Coronavirus, Ue lancia Sure: 100 miliardi per lavoratori e imprese 

Con Sure oggi, “oltre al sostegno alla liquidità e altri sostegni, presentiamo una nuova proposta per preservare il cuore vibrante dell’economia europea, che è la sua forza lavoro qualificata”. Lo dice la presidente della Commissione Europea Ursula von der Leyen, in una conferenza stampa on line a Bruxelles. 

La chiusura dovuta alla pandemia di Covid-19, continua von der Leyen, “paralizza la domanda e l’offerta: molte aziende sono prive di entrate e, se non facciamo nulla, dovranno licenziare i dipendenti”. 

“Questo comporta come conseguenza che, quando ripartirà l’economia mondiale – aggiunge von der Leyen – non avranno la forza lavoro qualificata di cui hanno bisogno per prendere commesse”.  

Quindi, prosegue la presidente dell’esecutivo Ue, “noi perderemo mercati e questo limiterà la nostra ripresa.
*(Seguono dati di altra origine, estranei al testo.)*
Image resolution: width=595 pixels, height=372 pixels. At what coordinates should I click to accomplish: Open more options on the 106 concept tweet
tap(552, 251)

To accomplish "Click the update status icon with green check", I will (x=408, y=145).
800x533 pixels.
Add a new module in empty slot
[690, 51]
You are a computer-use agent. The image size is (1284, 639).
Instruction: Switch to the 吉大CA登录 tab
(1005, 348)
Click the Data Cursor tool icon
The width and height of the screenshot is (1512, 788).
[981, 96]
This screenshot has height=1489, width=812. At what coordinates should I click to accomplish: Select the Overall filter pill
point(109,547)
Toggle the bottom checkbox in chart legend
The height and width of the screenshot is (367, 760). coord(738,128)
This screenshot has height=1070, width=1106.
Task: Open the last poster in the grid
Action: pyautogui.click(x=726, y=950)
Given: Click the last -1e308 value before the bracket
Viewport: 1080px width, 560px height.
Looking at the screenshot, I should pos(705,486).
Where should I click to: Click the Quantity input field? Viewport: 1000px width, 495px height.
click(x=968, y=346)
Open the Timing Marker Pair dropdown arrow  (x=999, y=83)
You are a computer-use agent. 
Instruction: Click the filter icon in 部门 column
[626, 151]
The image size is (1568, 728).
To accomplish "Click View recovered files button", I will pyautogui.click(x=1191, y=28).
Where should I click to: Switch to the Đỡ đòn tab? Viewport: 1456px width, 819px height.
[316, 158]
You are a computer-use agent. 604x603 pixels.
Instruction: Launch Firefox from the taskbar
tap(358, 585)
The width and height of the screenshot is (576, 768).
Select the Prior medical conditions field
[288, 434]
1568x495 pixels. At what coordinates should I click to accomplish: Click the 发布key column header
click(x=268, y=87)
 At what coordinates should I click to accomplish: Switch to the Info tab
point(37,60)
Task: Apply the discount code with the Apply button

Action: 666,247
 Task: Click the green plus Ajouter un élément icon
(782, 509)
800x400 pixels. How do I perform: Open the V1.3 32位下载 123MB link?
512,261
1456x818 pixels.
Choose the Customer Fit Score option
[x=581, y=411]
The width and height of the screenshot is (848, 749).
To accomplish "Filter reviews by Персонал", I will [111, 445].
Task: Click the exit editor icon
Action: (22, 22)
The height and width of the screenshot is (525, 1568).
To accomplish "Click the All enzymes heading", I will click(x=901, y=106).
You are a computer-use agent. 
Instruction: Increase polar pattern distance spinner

Per questo introduciamo Sure, che è lavoro a orario ridotto, sostenuto dall’Europa: può mitigare gli effetti della recessione. Mantiene i dipendenti al lavoro, consente alle compagnie di tornare sul mercato con rinnovato vigore”. 

La Commissione, continua von der Leyen, “fornirà prestiti agli Stati che ne hanno bisogno, per rafforzare i loro schemi di lavoro a orario ridotto. Questi schemi esistono in tutta l’Ue, quindi Sure può aiutare tutti i Paesi che vorranno utilizzarlo”. 

“Possiamo mobilitare 100 mld di euro per questo. Questo sarà possibile grazie a garanzie degli Stati membri per 25 mld. Questa è la solidarietà europea in azione”, conclude.